→ WORK TO BE COMPLETED
Filter the data records below, copying out each line that contains the word "pixels".

→ Data records
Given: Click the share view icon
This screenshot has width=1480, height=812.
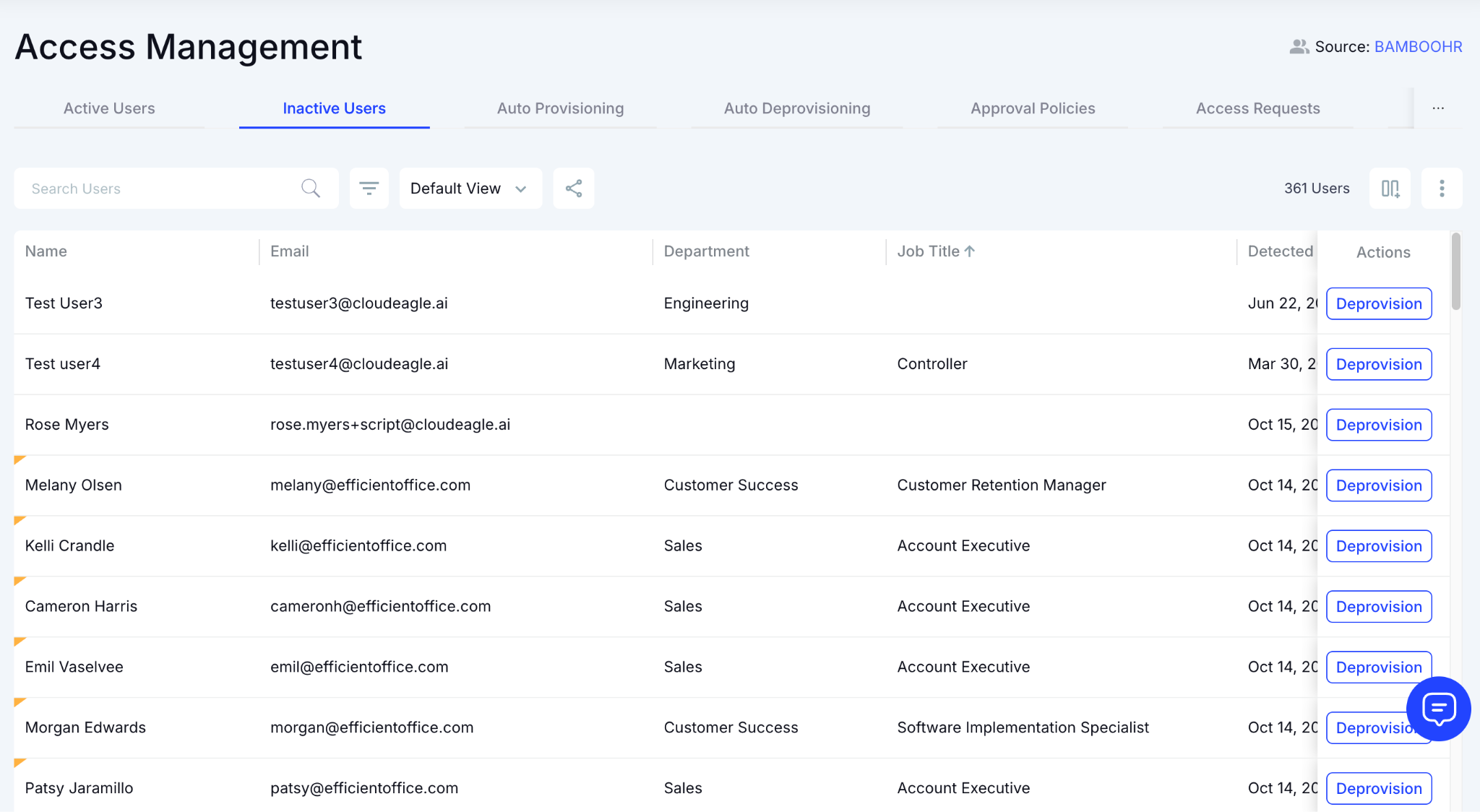Looking at the screenshot, I should [574, 189].
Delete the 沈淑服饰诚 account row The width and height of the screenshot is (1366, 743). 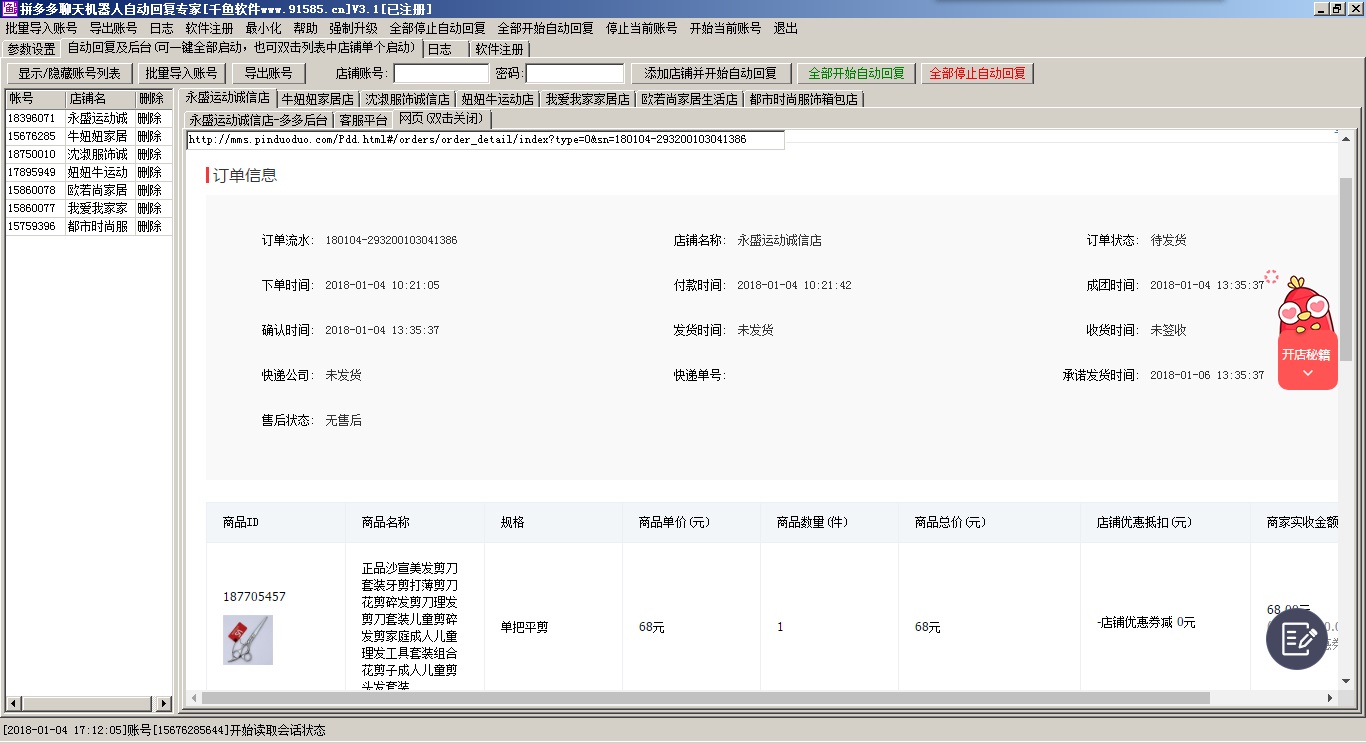point(150,155)
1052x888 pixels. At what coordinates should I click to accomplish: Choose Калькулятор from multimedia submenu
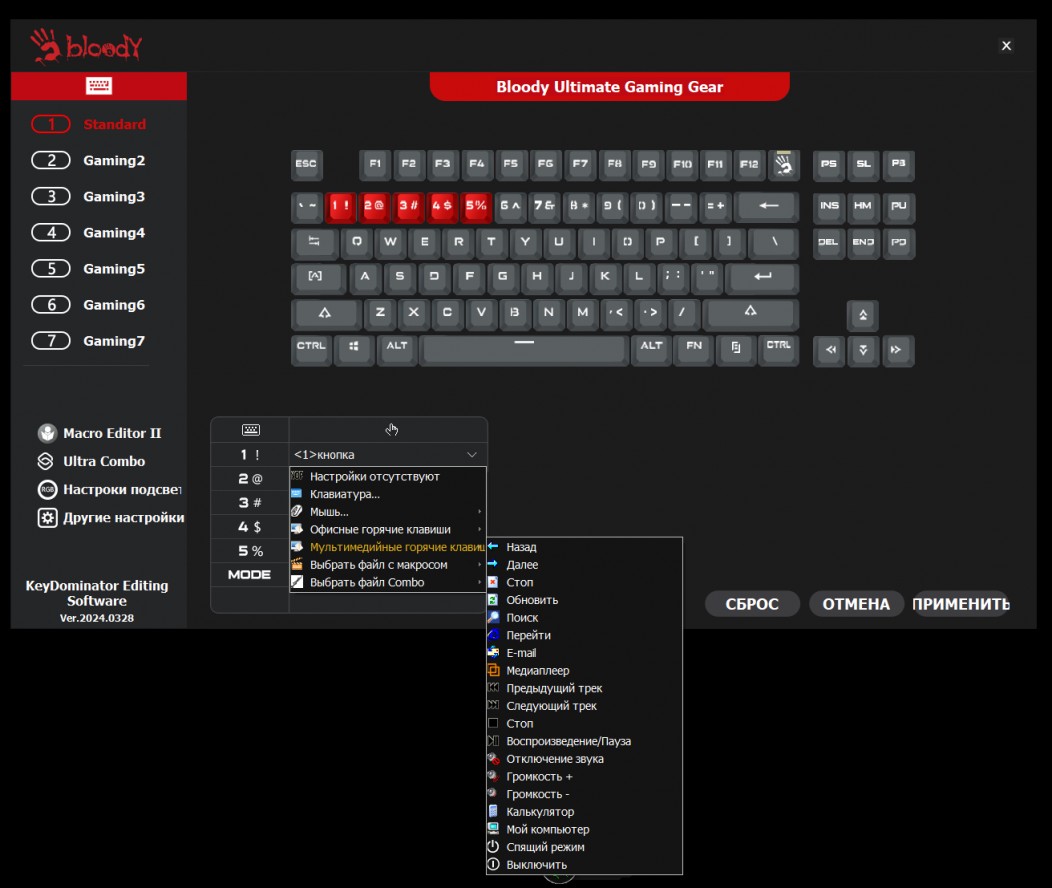coord(540,812)
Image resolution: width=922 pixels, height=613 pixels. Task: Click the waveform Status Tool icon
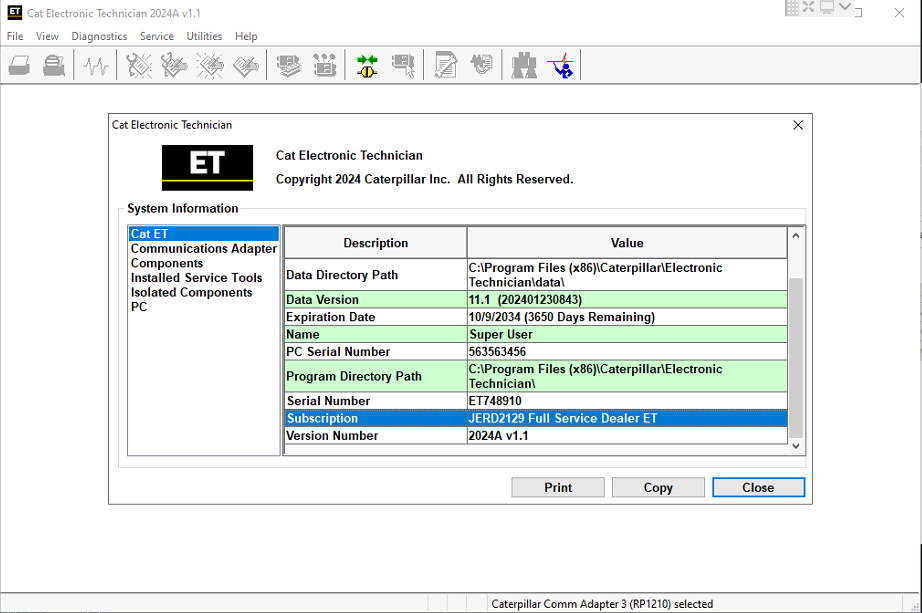(96, 66)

→ FINISHED TASK
1052x888 pixels. At what coordinates should I click to accomplish: Choose Калькулятор from multimedia submenu
Image resolution: width=922 pixels, height=613 pixels. Task: Click the waveform Status Tool icon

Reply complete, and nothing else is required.